* _Problem statement_: Using the listing below, retype exactly the lines starting at the one with "Instruction: Click the export file icon" and ending at the one with "Given: Click the", and include both.

____________________

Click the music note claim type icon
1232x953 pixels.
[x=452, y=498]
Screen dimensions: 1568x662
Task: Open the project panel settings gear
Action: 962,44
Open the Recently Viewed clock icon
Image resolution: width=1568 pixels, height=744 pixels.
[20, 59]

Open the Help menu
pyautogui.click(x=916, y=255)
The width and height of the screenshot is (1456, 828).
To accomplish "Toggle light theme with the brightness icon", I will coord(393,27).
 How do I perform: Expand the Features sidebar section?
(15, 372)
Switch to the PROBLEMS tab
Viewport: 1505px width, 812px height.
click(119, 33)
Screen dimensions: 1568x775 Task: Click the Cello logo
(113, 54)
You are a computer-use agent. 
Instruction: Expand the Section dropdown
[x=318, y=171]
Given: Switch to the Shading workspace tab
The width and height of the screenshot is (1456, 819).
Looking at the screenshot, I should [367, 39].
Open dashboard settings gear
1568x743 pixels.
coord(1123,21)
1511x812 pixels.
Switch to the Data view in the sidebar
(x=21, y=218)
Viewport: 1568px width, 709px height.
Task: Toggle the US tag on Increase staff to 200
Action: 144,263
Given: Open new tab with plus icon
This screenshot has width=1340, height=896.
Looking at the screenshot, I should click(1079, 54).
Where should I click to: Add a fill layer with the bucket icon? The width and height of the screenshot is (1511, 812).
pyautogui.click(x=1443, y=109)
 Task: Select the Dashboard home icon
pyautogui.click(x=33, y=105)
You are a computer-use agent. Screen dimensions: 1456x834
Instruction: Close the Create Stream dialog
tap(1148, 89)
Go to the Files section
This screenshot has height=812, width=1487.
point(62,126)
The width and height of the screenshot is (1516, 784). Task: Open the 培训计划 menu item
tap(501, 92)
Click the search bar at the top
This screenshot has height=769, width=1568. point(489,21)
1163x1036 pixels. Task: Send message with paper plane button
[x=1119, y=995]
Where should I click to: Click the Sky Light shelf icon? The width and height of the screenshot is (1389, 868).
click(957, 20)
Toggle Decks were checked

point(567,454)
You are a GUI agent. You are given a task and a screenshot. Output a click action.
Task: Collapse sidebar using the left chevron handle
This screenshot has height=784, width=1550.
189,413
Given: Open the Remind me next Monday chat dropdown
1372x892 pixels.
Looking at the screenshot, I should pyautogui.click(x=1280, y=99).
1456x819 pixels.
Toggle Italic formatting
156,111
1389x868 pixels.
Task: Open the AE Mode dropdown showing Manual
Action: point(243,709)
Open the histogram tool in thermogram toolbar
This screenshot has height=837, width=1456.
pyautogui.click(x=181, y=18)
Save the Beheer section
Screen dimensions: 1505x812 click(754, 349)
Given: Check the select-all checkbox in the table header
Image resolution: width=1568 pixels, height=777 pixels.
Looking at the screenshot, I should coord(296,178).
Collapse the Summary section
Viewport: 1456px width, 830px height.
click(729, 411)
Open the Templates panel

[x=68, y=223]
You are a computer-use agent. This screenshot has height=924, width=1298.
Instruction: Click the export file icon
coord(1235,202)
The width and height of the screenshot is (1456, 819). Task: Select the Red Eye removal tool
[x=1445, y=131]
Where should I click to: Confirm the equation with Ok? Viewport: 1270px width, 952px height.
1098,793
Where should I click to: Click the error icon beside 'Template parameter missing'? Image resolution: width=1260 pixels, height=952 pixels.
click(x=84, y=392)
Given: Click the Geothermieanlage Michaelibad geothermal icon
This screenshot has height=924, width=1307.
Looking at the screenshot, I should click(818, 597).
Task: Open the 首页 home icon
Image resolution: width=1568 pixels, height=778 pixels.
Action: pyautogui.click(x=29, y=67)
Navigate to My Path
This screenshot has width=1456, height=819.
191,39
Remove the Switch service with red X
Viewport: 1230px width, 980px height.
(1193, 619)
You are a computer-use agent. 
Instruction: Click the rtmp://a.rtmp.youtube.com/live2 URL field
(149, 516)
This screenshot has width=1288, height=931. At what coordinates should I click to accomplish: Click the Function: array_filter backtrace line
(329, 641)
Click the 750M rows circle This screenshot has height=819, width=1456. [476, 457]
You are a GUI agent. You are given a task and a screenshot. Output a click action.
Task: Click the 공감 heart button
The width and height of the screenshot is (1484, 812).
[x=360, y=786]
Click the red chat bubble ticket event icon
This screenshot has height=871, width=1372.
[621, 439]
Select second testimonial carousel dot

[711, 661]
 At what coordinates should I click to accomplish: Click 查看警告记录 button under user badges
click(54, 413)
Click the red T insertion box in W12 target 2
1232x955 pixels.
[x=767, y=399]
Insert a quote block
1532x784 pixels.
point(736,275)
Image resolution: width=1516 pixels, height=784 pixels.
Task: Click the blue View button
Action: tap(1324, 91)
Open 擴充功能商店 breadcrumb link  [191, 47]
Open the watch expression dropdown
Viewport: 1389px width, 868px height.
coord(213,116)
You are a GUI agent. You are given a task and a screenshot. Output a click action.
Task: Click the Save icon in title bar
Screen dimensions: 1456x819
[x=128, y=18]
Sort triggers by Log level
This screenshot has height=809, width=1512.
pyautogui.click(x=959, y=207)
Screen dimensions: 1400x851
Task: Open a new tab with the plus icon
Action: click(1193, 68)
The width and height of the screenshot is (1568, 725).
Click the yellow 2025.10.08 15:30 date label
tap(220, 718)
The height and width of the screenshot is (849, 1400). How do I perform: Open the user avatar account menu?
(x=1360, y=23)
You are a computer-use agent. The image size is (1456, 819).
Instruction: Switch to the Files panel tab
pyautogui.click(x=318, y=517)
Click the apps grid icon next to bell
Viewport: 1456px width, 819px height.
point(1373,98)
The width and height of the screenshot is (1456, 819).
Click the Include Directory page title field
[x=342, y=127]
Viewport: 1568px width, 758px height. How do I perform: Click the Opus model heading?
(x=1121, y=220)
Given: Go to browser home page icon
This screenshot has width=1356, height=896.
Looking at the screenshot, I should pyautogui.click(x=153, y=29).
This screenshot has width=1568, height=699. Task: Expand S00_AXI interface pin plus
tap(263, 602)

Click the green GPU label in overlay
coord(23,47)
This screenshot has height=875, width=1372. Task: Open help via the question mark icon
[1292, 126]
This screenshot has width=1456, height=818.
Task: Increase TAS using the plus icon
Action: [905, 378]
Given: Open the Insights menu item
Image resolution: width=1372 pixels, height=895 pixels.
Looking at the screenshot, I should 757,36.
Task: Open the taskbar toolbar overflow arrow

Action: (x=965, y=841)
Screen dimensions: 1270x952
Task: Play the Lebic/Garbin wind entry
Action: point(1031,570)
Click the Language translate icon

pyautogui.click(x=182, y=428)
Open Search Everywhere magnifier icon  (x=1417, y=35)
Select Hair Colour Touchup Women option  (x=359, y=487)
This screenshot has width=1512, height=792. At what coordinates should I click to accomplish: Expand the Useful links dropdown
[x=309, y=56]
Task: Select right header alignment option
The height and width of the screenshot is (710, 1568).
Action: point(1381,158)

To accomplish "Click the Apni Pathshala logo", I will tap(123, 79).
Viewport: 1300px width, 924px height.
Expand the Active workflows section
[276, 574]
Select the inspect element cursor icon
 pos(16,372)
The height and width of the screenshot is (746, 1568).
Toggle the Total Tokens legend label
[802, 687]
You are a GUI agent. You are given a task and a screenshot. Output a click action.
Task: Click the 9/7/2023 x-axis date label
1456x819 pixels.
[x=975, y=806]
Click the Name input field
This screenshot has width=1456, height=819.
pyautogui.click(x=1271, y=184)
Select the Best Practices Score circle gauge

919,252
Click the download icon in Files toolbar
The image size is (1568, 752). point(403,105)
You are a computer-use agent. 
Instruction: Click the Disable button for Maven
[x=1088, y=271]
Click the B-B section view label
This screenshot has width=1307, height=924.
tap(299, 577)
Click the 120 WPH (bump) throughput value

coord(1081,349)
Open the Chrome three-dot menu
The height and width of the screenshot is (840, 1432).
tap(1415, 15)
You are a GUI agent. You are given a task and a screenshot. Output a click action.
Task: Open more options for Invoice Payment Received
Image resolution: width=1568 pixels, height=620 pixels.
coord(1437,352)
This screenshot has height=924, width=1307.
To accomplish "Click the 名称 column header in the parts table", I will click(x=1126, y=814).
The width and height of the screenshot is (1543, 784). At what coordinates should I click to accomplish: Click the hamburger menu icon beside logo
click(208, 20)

____________________

* _Written response_:
Instruction: Click the export file icon
coord(1235,202)
The width and height of the screenshot is (1456, 819). Task: Select the Red Eye removal tool
[x=1445, y=131]
Where should I click to: Confirm the equation with Ok? Viewport: 1270px width, 952px height.
1098,793
Where should I click to: Click the error icon beside 'Template parameter missing'? Image resolution: width=1260 pixels, height=952 pixels.
click(x=84, y=392)
Given: Click the Geothermieanlage Michaelibad geothermal icon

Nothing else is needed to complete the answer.